Problem to solve: Render the rows below as a Markdown table with two columns, No. and Line, giving each line its number in order and skipping blank lines. Leave the pictures out of the table.

Dataset extract:
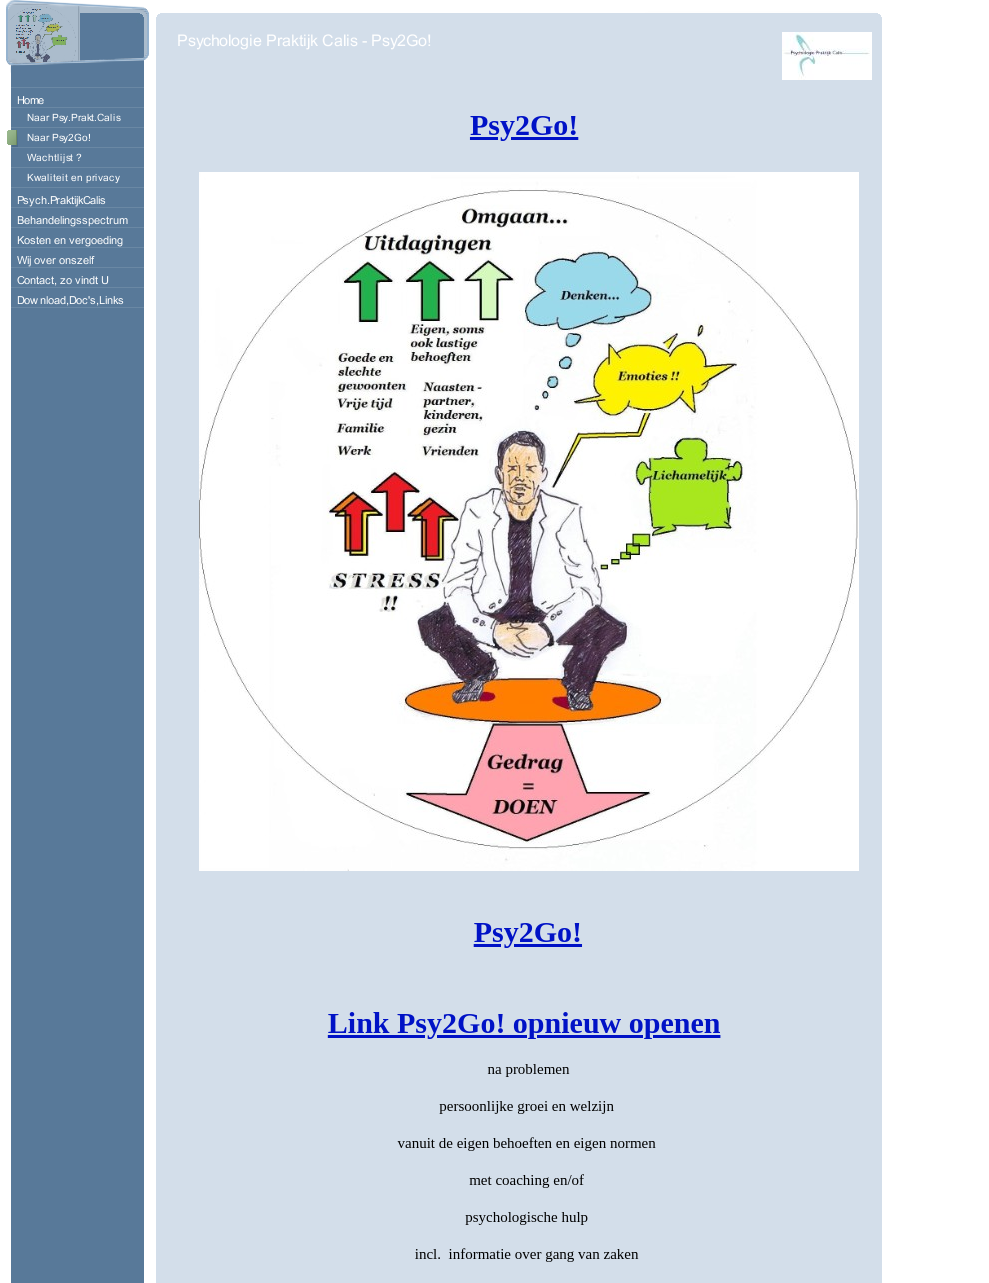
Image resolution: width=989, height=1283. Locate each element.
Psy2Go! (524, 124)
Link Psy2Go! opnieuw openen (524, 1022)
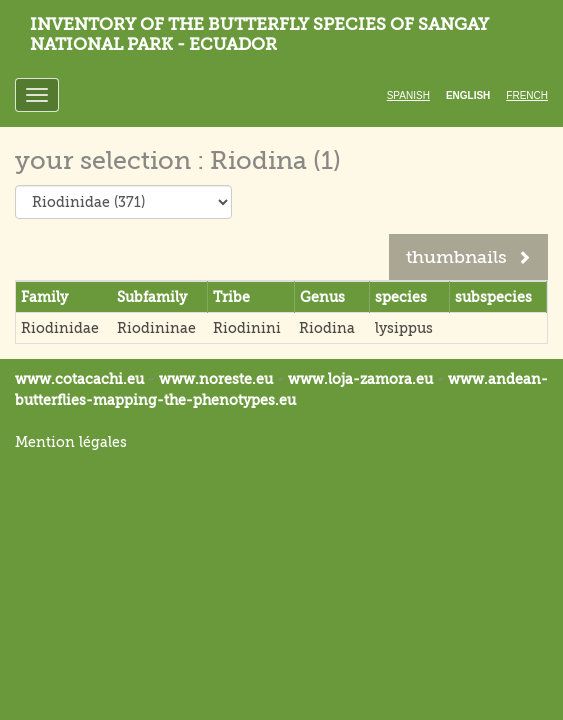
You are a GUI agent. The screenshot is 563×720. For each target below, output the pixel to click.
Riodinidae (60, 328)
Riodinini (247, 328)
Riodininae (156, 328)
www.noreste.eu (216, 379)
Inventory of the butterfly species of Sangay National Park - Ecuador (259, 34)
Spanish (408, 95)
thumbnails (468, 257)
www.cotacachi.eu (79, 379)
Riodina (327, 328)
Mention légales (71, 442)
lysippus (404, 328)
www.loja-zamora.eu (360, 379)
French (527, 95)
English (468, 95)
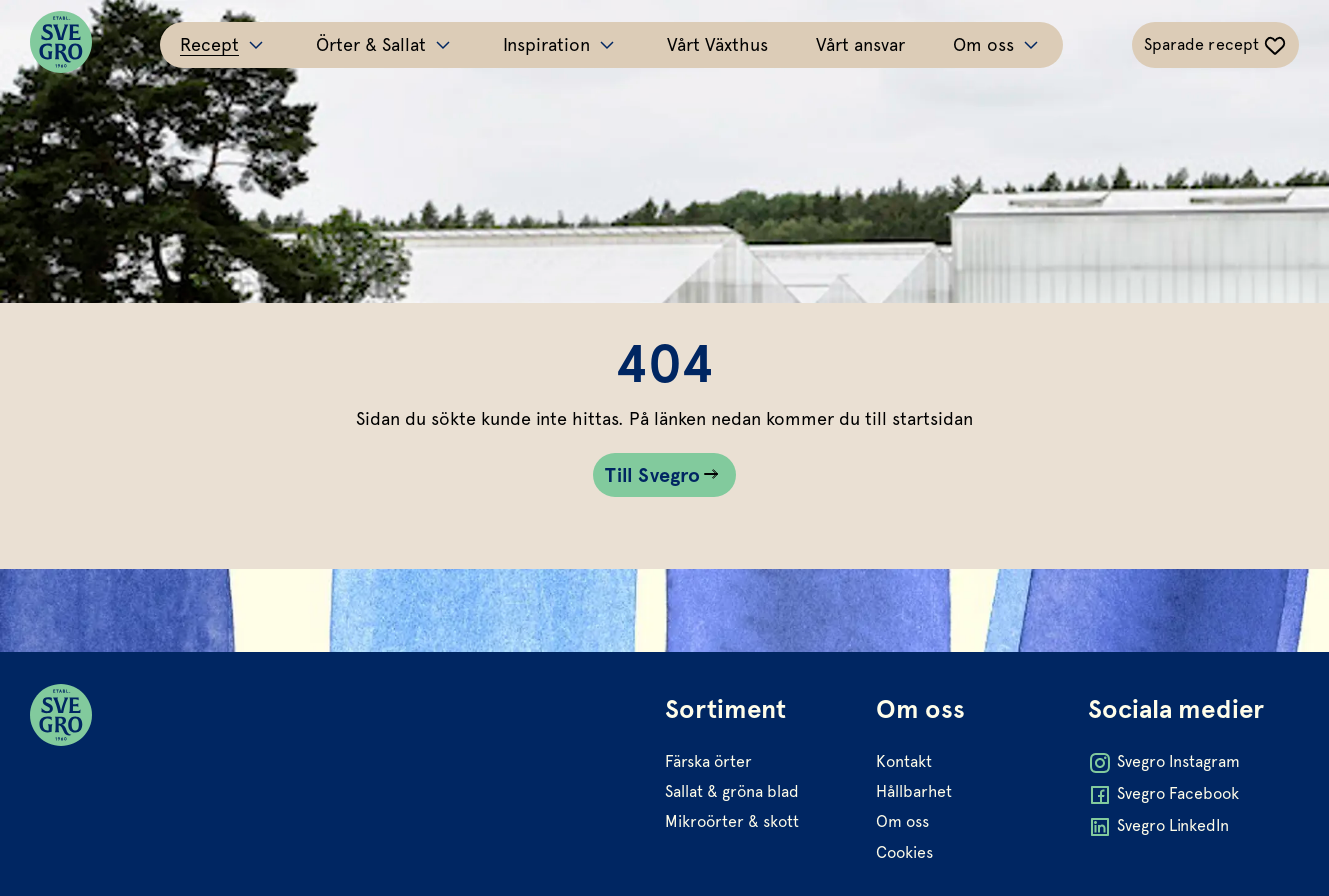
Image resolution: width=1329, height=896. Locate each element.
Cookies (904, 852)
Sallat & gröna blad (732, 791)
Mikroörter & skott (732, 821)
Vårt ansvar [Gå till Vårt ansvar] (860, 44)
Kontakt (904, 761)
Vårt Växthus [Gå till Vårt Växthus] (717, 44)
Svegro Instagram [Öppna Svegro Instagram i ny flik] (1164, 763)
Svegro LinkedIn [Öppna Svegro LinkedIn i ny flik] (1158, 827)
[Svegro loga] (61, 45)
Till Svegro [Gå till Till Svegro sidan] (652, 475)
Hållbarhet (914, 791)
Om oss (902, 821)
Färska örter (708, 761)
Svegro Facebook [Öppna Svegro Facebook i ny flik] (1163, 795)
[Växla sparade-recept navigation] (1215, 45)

The solution:
| No. | Line |
|---|---|
| 1 | Image resolution: width=989, height=1283. Locate each element. |
| 2 | Psy2Go! (524, 124) |
| 3 | Link Psy2Go! opnieuw openen (524, 1022) |
| 4 | You are a GUI agent. The screenshot is 563×720. For each target below, output the pixel to click. |
| 5 | Riodinidae (60, 328) |
| 6 | Riodinini (247, 328) |
| 7 | Riodininae (156, 328) |
| 8 | www.noreste.eu (216, 379) |
| 9 | Inventory of the butterfly species of Sangay National Park - Ecuador (259, 34) |
| 10 | Spanish (408, 95) |
| 11 | thumbnails (468, 257) |
| 12 | www.cotacachi.eu (79, 379) |
| 13 | Riodina (327, 328) |
| 14 | Mention légales (71, 442) |
| 15 | lysippus (404, 328) |
| 16 | www.loja-zamora.eu (360, 379) |
| 17 | French (527, 95) |
| 18 | English (468, 95) |
| 19 | Image resolution: width=1329, height=896. Locate each element. |
| 20 | Cookies (904, 852) |
| 21 | Sallat & gröna blad (732, 791) |
| 22 | Mikroörter & skott (732, 821) |
| 23 | Vårt ansvar [Gå till Vårt ansvar] (860, 44) |
| 24 | Kontakt (904, 761) |
| 25 | Vårt Växthus [Gå till Vårt Växthus] (717, 44) |
| 26 | Svegro Instagram [Öppna Svegro Instagram i ny flik] (1164, 763) |
| 27 | Svegro LinkedIn [Öppna Svegro LinkedIn i ny flik] (1158, 827) |
| 28 | [Svegro loga] (61, 45) |
| 29 | Till Svegro [Gå till Till Svegro sidan] (652, 475) |
| 30 | Hållbarhet (914, 791) |
| 31 | Om oss (902, 821) |
| 32 | Färska örter (708, 761) |
| 33 | Svegro Facebook [Öppna Svegro Facebook i ny flik] (1163, 795) |
| 34 | [Växla sparade-recept navigation] (1215, 45) |